“Everybody calm down. It’s still the Key. Doj, study it. Carefully. I don’t want all the years and all the crap we went through to go to waste now. What?” Weapons had begun to appear.

“Look who’s here,” Swan said. “Where did those guys come from?”

Slink and his band had arrived. I exchanged looks with Slink. He shrugged. “Gave us the slip.”

“I’m not surprised. We screwed up here. He knew somebody was out there.” Suruvhija still had the red scarf draped over her shoulder. “Folks, we need to get traveling. We want to get across the bridge at Ghoja before the Protector starts looking for us.” From the beginning I had pretended that getting across that bridge would give us a running chance.

I told Slink, “You guys did a great job at Semchi.”

“Could’ve been better. If I’d thought about it, I’d’ve waited till they damaged the Bhodi Tree. Then we’d have been heroes instead of just bandits.”

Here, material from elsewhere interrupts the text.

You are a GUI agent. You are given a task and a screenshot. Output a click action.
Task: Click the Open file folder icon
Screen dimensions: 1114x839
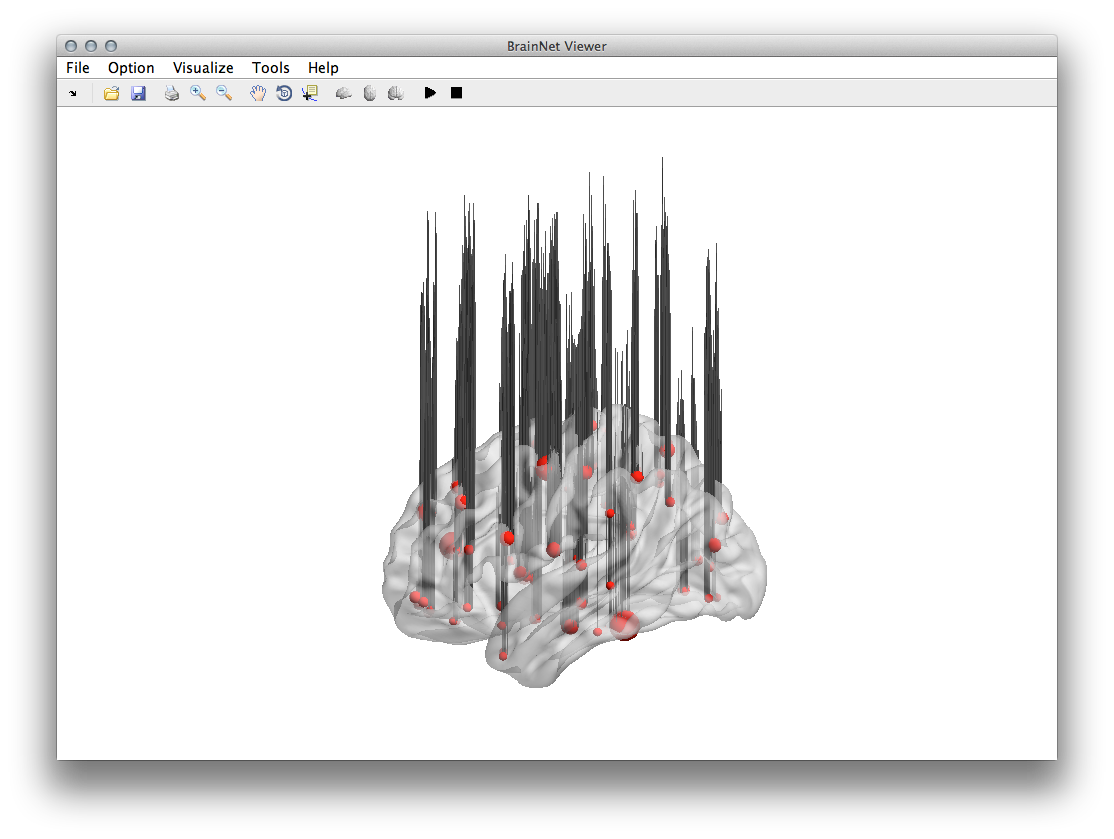[x=112, y=93]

I shrugged. “Next time. Swan, tell that goat we’re going to eat it if it don’t start cooperating.”

“You promise?”

“I promise we’ll get some real food when we get to Jai-cur.”

55

Our crossing at Ghoja was another grand anticlimax. We all worked ourselves into a state of nerves before we reached the bottleneck. I sent Slink forward to scout and did not believe a word, emotionally, when he reported the only attention being paid anyone went to those few travelers who argued about paying a two-copper pais toll for use of the bridge. These tightwads were commended to the old ford downstream from the bridge. A ford that was impassable because this was the rainy season. Traffic was heavy. The soldiers assigned to watch the bridge were too busy loafing and playing cards to harass wayfarers.

Some part of me was determined to expect the worst.

Ghoja had grown into a small town serving those who traveled the Rock Road, which was one of the Black Company’s lasting legacies. The Captain had had the highway paved from Taglios to Jaicur during his preparations for invading the Shadowlands. Prisoners of war had provided the labor. More recently, Mogaba had used convicts to extend the road southwestward, adding tributaries, to connect the cities and territories newly taken under Taglian protection.

Once we were safely over the Main, I began to ponder our next steps. I gathered everyone. “Is there any way we could forge a rescript ordering the garrison here to arrest Narayan if he crosses the bridge?”

Doj told me, “You’re too optimistic. If he’s going south, he’s already ahead of us.”

Swan added, “Not to mention that if he fell into the Protector’s hands, she’d find out everything he knows about you.”

“The voice of an expert heard.”

“I didn’t take the job voluntarily.”

“All right. She could, yes. He knows where we’re headed. And why. And that we have the Key. But what does he know about the other bunch? If he doesn’t get caught, won’t he try to intercept them so he can do something about getting the Daughter of Night away from them?”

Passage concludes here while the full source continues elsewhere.